E per quanto riguarda gli adulti?

«Per loro il discorso è diverso, in quanto spesso le ametropie sono già radicate e corrette, e ciò che viene meno è la protezione della superficie oculare e retinica. La concentrazione visiva e mentale verso lo schermo fa sì, infatti, che ci sia un minor numero di ammiccamenti (chiusure palpebrali) per minuto, esponendo, quindi, la superficie oculare a una minor protezione e a un aumento o peggioramento di patologie come l’occhio secco».

Qual è la sintomatologia dell’occhio secco?

«Innanzitutto bisogna precisare che spesso i sintomi dell’occhio secco si sviluppano dopo che la superficie ha mostrato già alcune alterazioni, fondamentalmente di origine multifattoriale. In questo processo, lo smart working può agire come comburente della patologia favorendone la clinica, cioè il disturbo che il paziente prova. I sintomi più comuni sono rossore, irritazione, sensazione di sabbia e lacrimazione paradossa. Da non dimenticare che il tutto avviene in un contesto in cui la mascherina è diventata uno strumento di uso quotidiano con i suoi pro, evidente diminuzione del rischio di contagio, e contro, occhio secco associato alla mascherina MADE (Mask Associated Dry Eye)».

Come si può intervenire per evitare o diminuire eventuali danni?

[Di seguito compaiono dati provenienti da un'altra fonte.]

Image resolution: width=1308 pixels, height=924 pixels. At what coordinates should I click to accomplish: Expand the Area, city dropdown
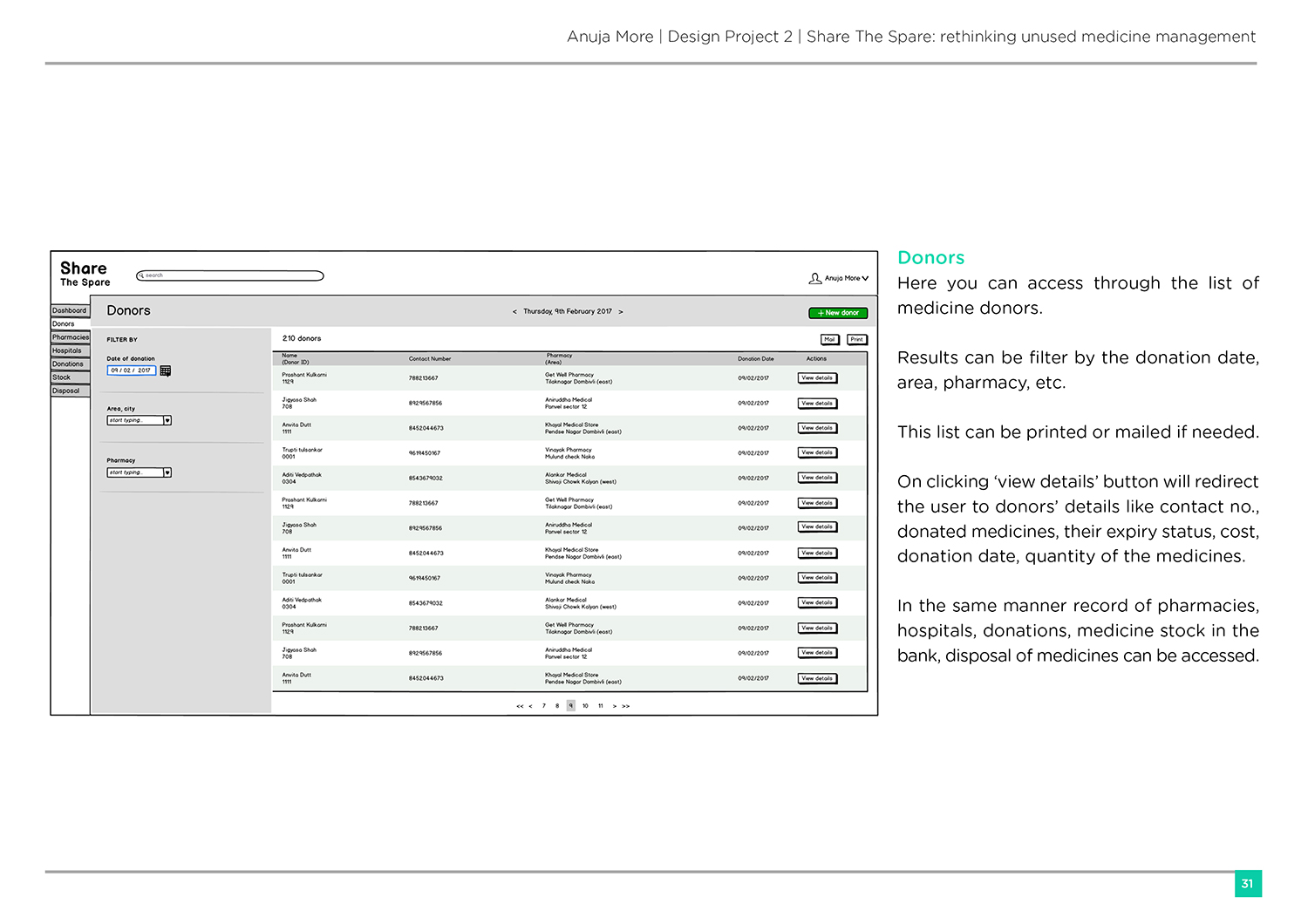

«Al fine di ridurre i disturbi e la sintomatologia provocata da smart working e DAD bisognerebbe programmare pause cadenzate in modo da non sovraccaricare sia la funzione visiva che di superficie. Provvedimento più facile da organizzare nella DAD che nello smart working. Inoltre, per avere un effetto benefico, è doveroso specificare che le pause andrebbero sfruttate per rilassare e ristorare la funzione visiva e non per passare da un dispositivo a un altro, comportamento che renderebbe vano tutto il discorso. Oltre alla programmazione dell’applicazione per vicino diventa fondamentale la correzione delle varie ametropie (per esempio con occhiali) in modo da evitare i disturbi a essi collegati e la protezione della superficie oculare con colliri dedicati. Inoltre, la luminosità dei nostri schermi ha una componente legata alle radiazioni con basse lunghezze d’onda (nello spettro del blu) che possono essere implicate nello sviluppo di maculopatie. In questo caso non ci sono evidenti associazioni o sintomi, ma quando possibile è bene utilizzare una fotoprotezione. Esistono filtri che possono essere applicati a posteriori direttamente sugli schermi dei pc e altri che si amalgamano con tutti i tipi di lente a tempiale, che possono essere inseriti, su esplicita richiesta, durante la loro fabbricazione, senza alcun effetto negativo dal punto di vista estetico o visivo. Recentemente, per arginare questo problema, sempre più ditte costruttrici di vari device stanno dedicando attenzione all’argomento, sviluppando nuove strategie e facendo ricorso a vari accorgimenti».